At the same time, the new complex evokes the rather unique spaces Facebook has inhabited in the past, from the
tiny second floor office in downtown Palo Alto
to the sweeping campus it will continue to use on the other side of the
expressway. Facebook paints itself as a company of “builders,”
engineers who use software to create new things, hackers who turn one
piece of code into something else. And like previous Facebook offices,
MPK 20 is meant to feed this attitude.

According to Goler and Tenanes, the interior is really just one giant
space—a space designed to foster the free exchange of ideas. “It
reinforces our open and transparent culture,” says John Tenanes, the
company’s vp of global real estate,
using terms you so often hear from the Facebook braintrust. “It’s a
place where people can collaborate.” Certainly, this is how many Silicon
Valley companies view their spaces. The open floor plan has become a
cliche. But Facebook helped set the cliche—and it takes the idea so much
further than most. “You can pretty much see all the way down the
building,” Tenanes says of the 430,000-square-foot interior.
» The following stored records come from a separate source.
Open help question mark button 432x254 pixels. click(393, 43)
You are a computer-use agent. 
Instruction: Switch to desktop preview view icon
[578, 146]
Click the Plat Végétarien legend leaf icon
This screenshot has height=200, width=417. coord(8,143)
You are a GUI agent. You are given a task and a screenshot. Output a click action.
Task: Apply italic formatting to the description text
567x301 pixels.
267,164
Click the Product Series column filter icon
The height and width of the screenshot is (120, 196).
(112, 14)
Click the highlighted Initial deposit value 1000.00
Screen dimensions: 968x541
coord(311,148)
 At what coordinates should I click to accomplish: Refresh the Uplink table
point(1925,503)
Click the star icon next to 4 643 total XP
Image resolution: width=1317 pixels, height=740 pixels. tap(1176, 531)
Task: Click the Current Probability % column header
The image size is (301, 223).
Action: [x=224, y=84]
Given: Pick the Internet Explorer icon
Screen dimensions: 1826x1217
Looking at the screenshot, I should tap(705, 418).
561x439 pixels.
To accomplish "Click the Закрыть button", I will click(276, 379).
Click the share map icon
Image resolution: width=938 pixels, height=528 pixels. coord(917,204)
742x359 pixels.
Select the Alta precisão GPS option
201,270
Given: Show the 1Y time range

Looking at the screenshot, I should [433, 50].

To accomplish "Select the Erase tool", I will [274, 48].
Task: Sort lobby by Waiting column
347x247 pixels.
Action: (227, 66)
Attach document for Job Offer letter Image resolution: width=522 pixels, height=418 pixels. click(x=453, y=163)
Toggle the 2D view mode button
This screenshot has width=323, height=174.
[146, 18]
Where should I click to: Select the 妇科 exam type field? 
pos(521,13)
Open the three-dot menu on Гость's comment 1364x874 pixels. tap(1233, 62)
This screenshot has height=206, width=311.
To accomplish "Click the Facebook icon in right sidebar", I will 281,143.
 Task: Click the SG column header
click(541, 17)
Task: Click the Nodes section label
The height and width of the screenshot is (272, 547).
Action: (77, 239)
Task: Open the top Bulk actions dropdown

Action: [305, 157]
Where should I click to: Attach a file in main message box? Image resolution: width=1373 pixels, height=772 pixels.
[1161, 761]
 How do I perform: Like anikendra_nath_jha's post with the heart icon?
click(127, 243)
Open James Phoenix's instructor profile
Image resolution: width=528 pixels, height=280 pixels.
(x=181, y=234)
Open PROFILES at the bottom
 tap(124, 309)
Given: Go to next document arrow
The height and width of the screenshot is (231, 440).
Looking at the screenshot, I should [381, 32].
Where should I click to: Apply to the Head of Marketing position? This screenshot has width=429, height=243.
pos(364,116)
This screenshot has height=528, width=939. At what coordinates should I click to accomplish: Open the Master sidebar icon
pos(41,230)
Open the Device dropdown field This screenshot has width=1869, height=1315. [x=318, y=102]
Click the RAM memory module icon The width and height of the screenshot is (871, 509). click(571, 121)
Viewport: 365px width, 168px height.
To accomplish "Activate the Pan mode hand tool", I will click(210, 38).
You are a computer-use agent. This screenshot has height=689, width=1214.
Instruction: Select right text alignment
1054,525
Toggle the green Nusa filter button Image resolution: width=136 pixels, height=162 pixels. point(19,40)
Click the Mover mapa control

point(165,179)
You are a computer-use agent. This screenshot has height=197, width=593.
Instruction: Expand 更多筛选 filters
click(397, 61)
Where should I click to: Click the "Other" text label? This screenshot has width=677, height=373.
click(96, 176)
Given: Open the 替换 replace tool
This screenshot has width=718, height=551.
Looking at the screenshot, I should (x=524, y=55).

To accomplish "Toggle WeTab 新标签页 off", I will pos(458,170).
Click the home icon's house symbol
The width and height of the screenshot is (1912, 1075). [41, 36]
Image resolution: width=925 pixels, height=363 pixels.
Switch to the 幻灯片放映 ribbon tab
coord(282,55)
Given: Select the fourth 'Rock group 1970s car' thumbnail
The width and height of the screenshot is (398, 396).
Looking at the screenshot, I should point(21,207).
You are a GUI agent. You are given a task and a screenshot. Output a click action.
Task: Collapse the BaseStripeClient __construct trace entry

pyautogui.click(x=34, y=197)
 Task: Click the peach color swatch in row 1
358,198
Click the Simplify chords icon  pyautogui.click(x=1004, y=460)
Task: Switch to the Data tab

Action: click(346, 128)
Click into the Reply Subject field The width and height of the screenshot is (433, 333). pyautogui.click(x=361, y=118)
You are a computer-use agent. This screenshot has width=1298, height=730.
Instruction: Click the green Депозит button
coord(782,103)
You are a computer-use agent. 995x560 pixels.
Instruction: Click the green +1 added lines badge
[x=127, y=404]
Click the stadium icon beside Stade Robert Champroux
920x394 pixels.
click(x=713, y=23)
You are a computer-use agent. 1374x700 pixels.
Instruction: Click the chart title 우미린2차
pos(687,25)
What’s more, the building is adorned with the kind of
sweeping murals and art installations
that have helped define Facebook culture—and Silicon Valley culture—for
so long. In exchange for some Facebook stock that eventually made him
quite wealthy, graffiti artist David Choe spray-painted those Palo Alto
walls during the company’s earliest years in California. As the company
expanded, across Silicon Valley and into New York and Dublin, it called
on Choe and other artists—so many other artists—to recreate the vibe in
new surroundings. And now, the company is doing the same with its latest
building. The work of about fifteen local artists, including
sculpture-maker Evan Shivley, already adorns MPK 20, and more will
follow. Artists building physical things, the thinking goes, feed the
engineers who build software.

Though it stands on the other side of an expressway, the new building is
meant as an extension of the company’s current headquarters. A tunnel
runs between the two—under the highway—taking foot, bicycle, and tram
traffic from one side to the other. And according to Goler, the new
complex is meant to look and feel much like the old one.

The old campus is a renovation. It once housed Sun Microsystems, the
tech giant that toppled in the wake of companies like Google and Amazon.
But it feels so very new, thanks not only to the murals and the
installations and the sculptures, but to the rather eclectic collection
of posters, flags, furniture, and other gear that employees bring into
each space. And this is what the company hopes to foster inside MPK 20
as well. Tenanes says that although some employees have already moved in, the
building isn’t really finished. It’s still rather “raw,” he says. At any
other public company, that might seem odd. But at Facebook—a company
that values “the hack” above all else—it’s the norm. “Our buildings are a
kind of like an industrial canvas,” Tenanes says. “As teams move in, we
encourage them to express themselves—whether that means art or
furniture or posters. You start out unfinished, and then you add to it.